Stored data entries:
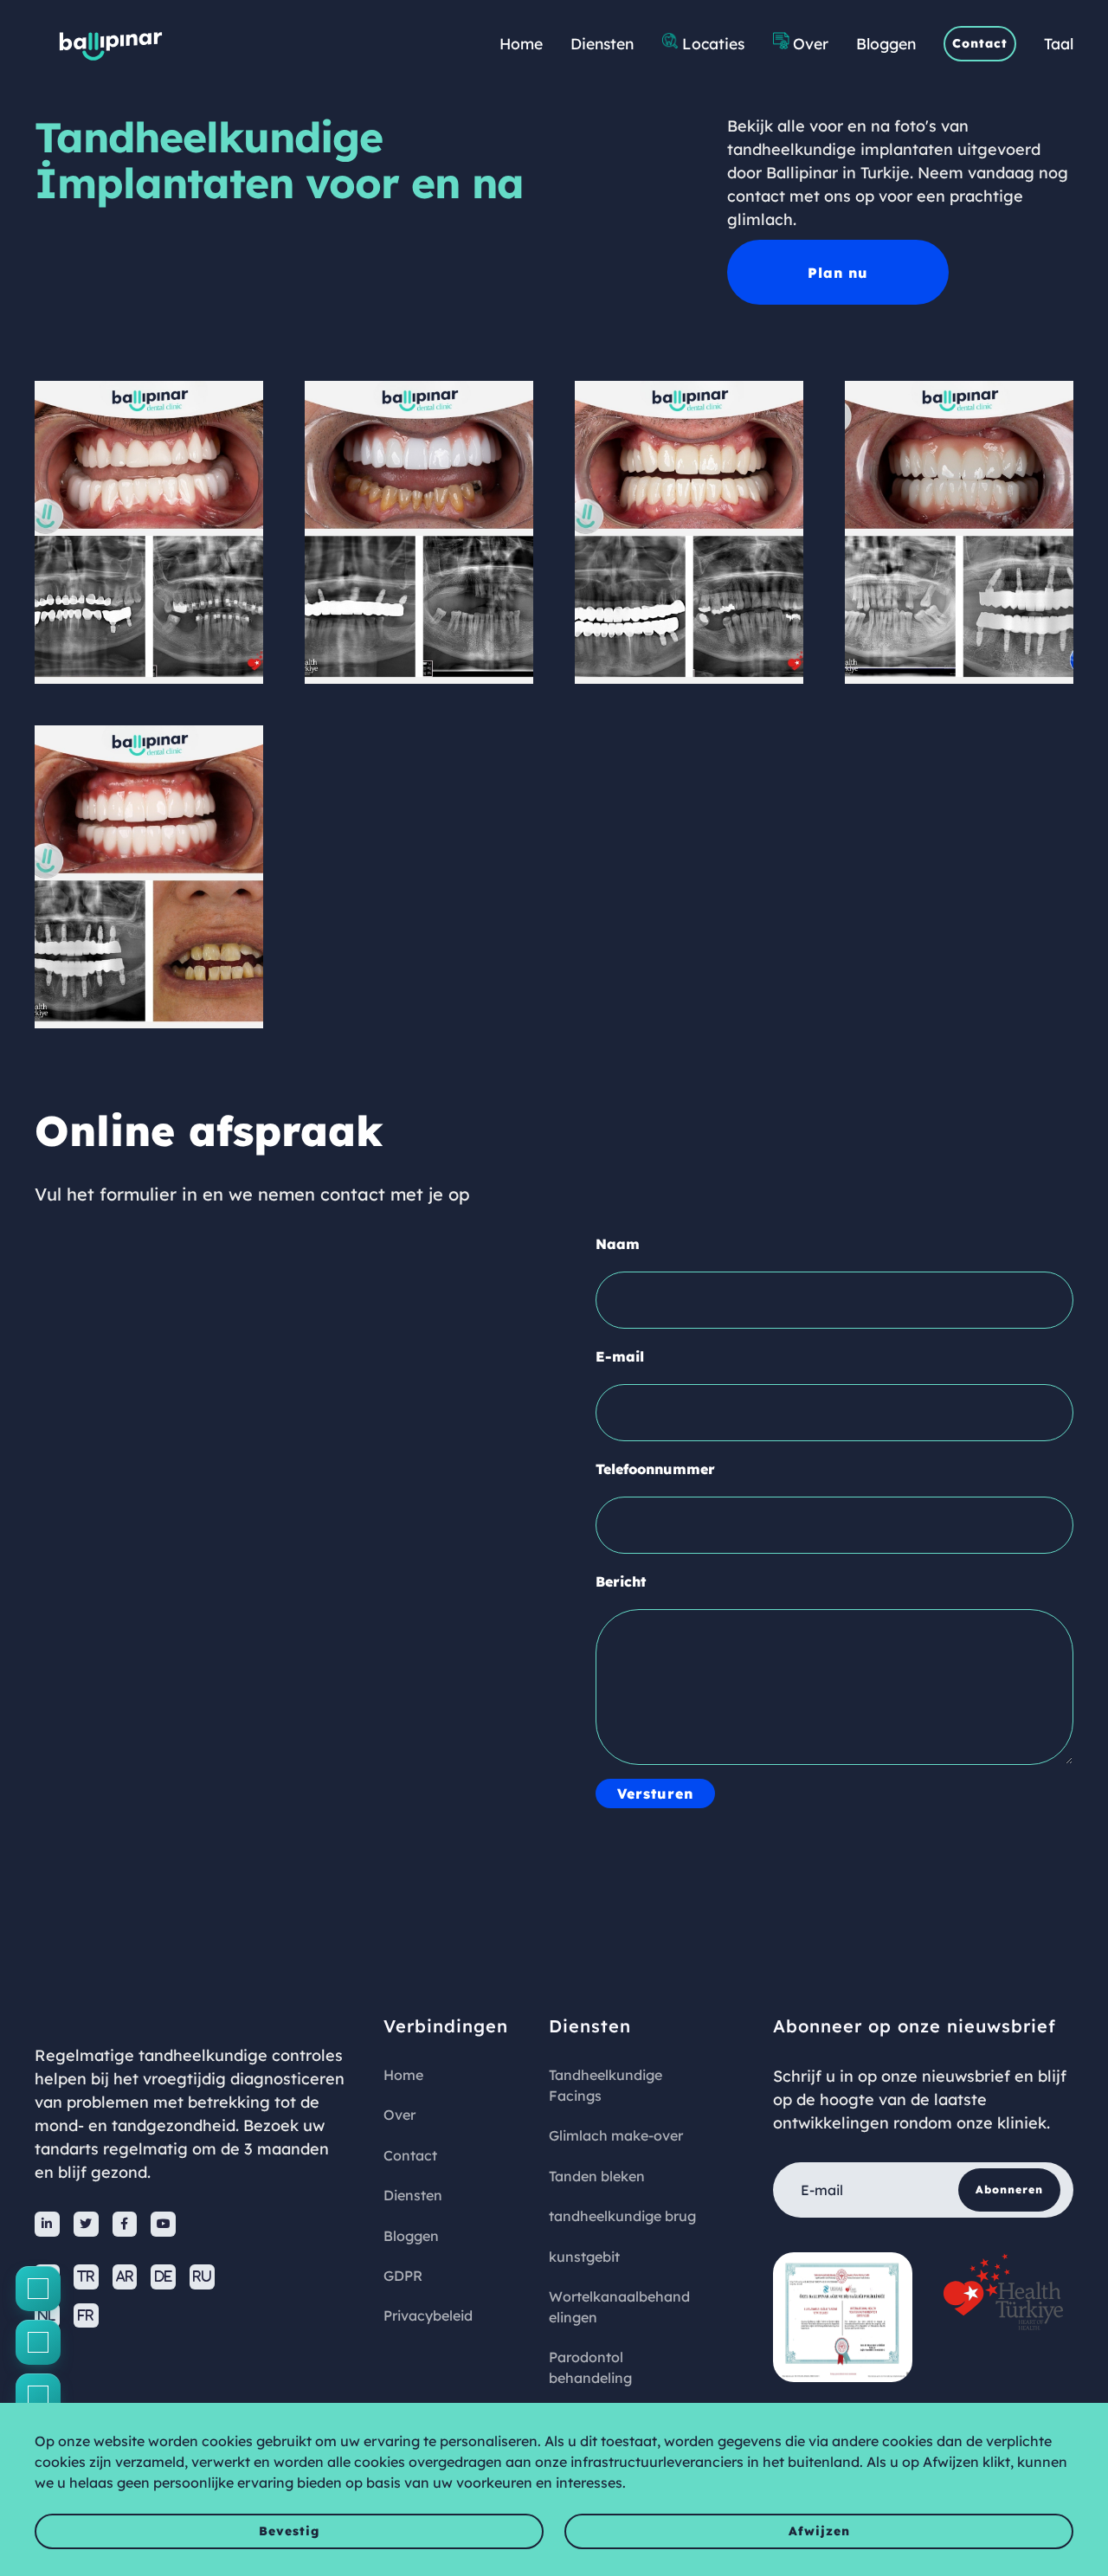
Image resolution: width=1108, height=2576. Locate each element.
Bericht (621, 1581)
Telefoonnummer (655, 1469)
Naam (618, 1244)
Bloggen (886, 43)
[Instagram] (38, 2342)
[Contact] (38, 2288)
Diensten (602, 43)
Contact (980, 43)
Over (810, 43)
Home (521, 43)
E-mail (620, 1356)
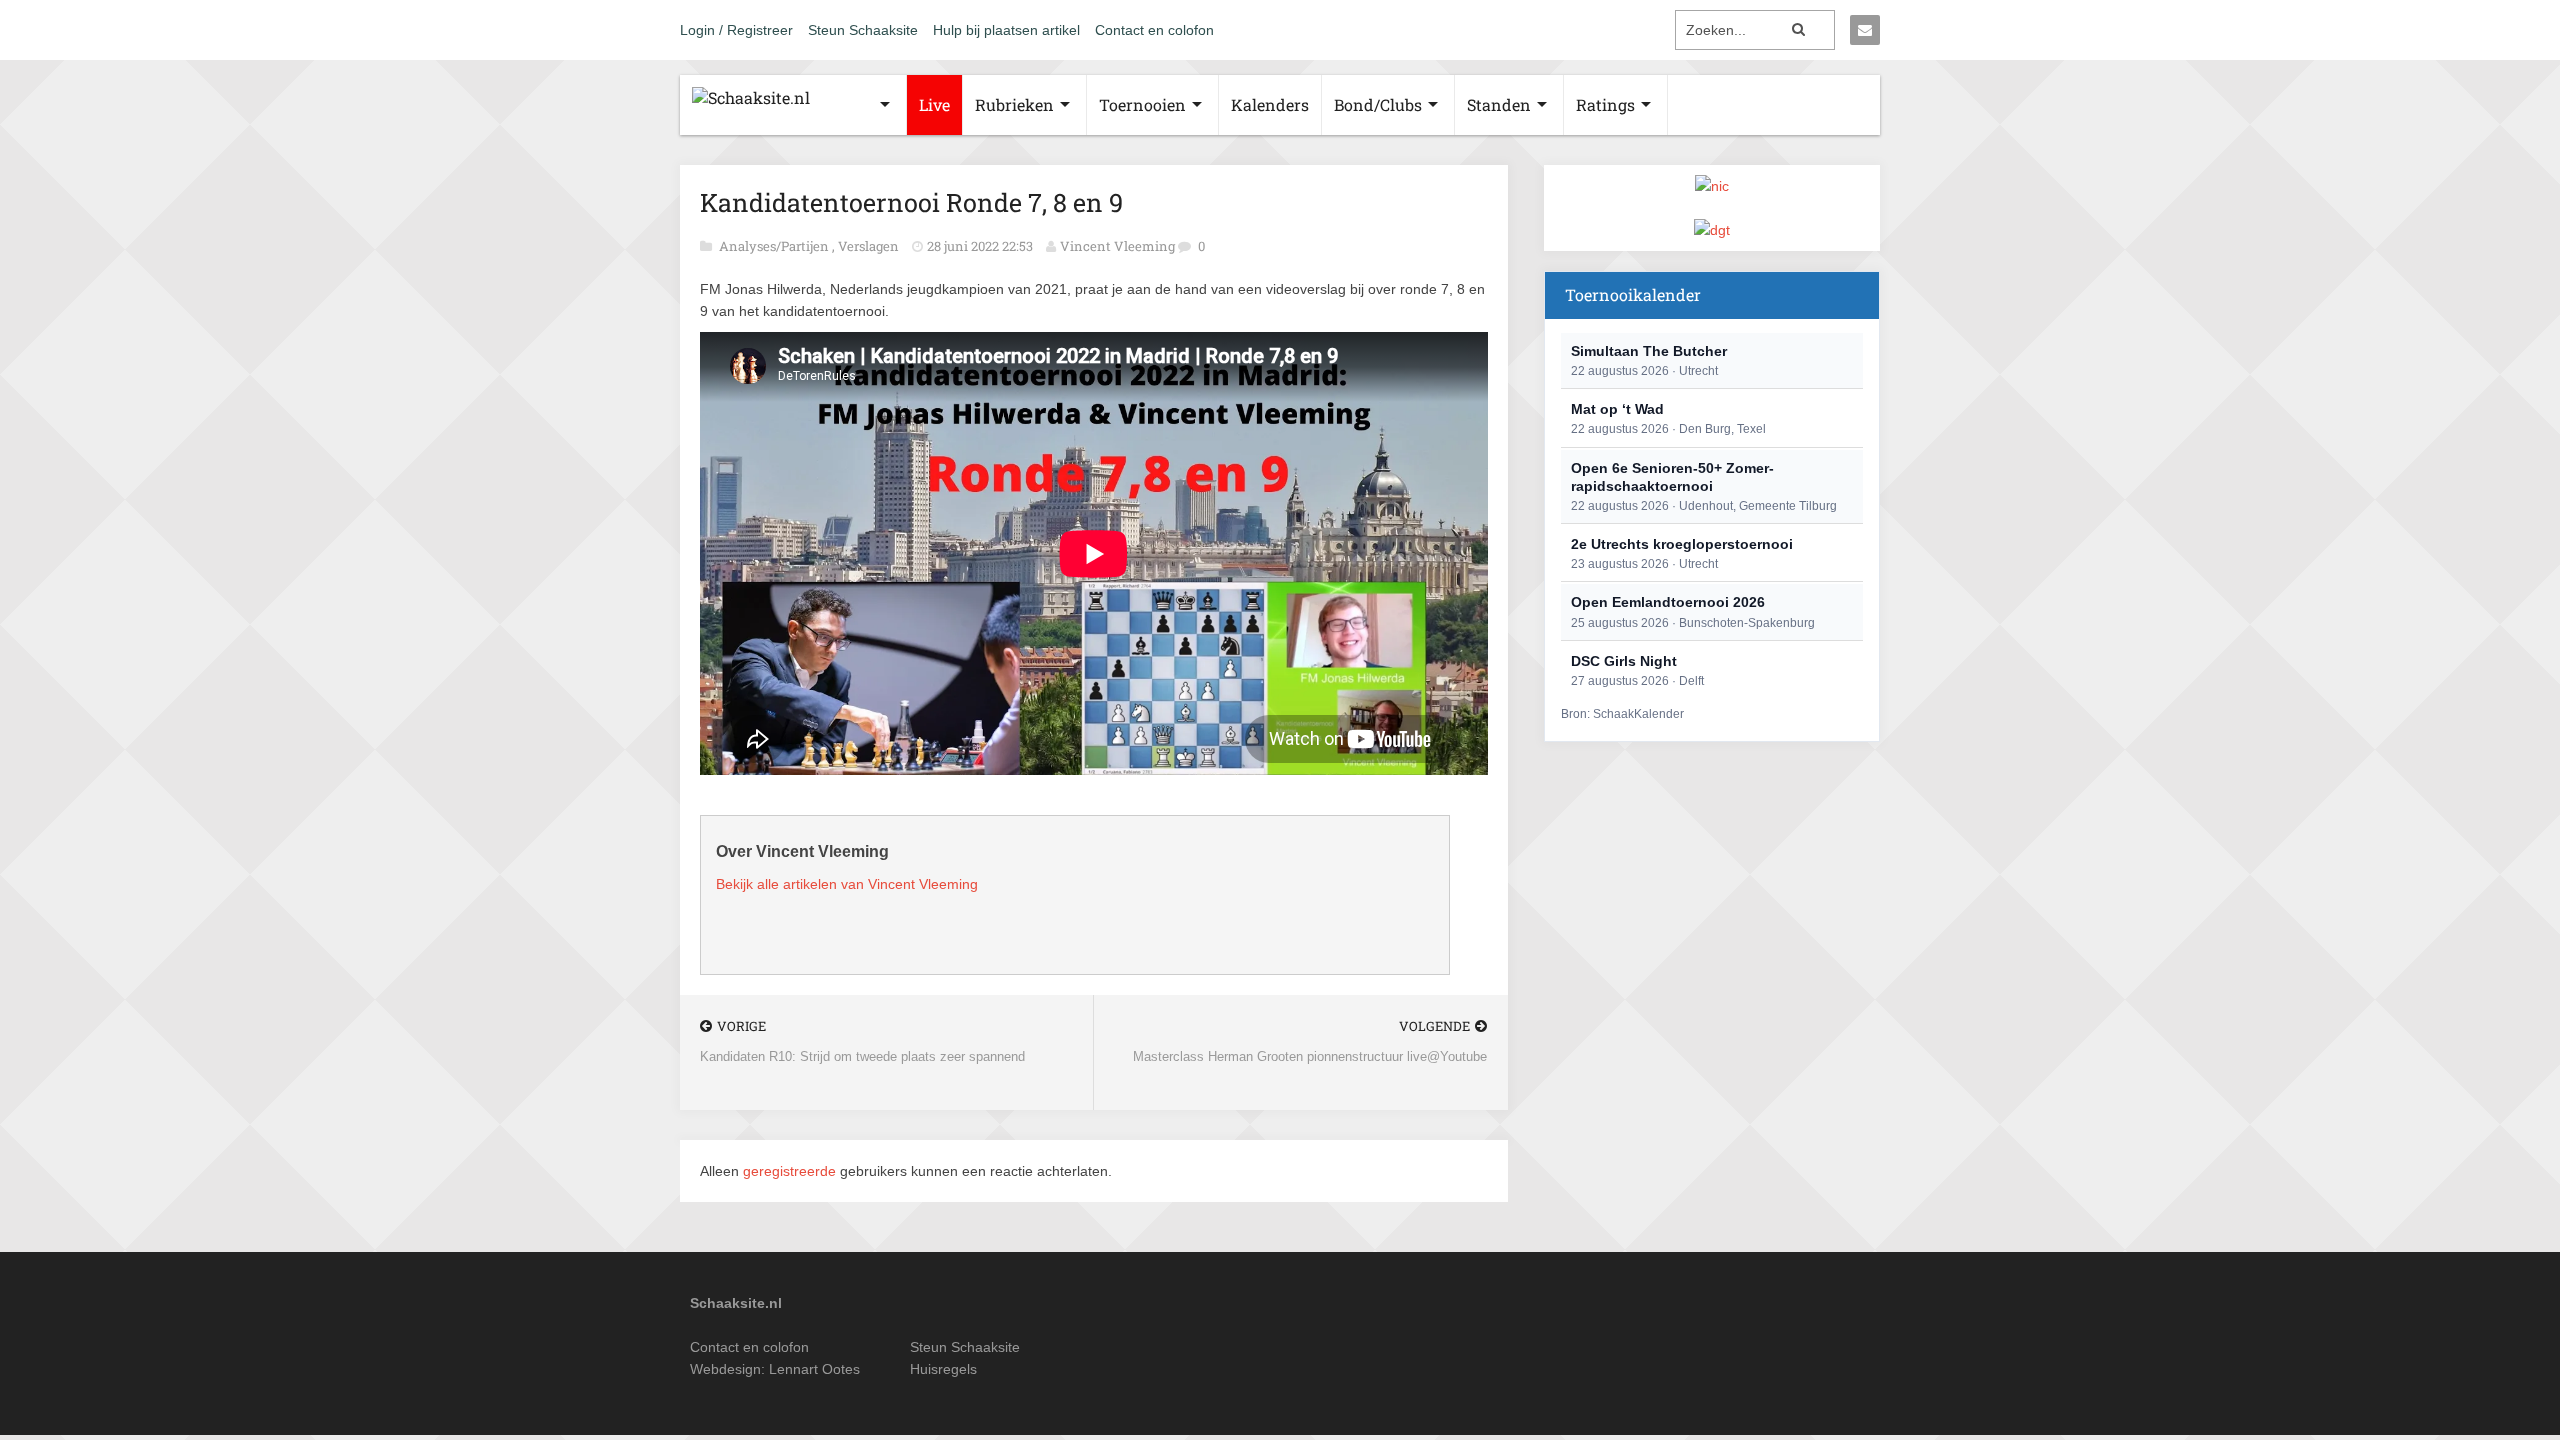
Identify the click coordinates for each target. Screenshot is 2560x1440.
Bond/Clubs (1378, 104)
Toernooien (1142, 104)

Your task: Could you restate all of the data above word for word and skip every picture?

Reply:
Image resolution: width=1108, height=2576. Locate each element.
Bericht (621, 1581)
Telefoonnummer (655, 1469)
Naam (618, 1244)
Bloggen (886, 43)
[Instagram] (38, 2342)
[Contact] (38, 2288)
Diensten (602, 43)
Contact (980, 43)
Over (810, 43)
Home (521, 43)
E-mail (620, 1356)
Identify the click coordinates for each target. Screenshot is 2560x1440.
Bond/Clubs (1378, 104)
Toernooien (1142, 104)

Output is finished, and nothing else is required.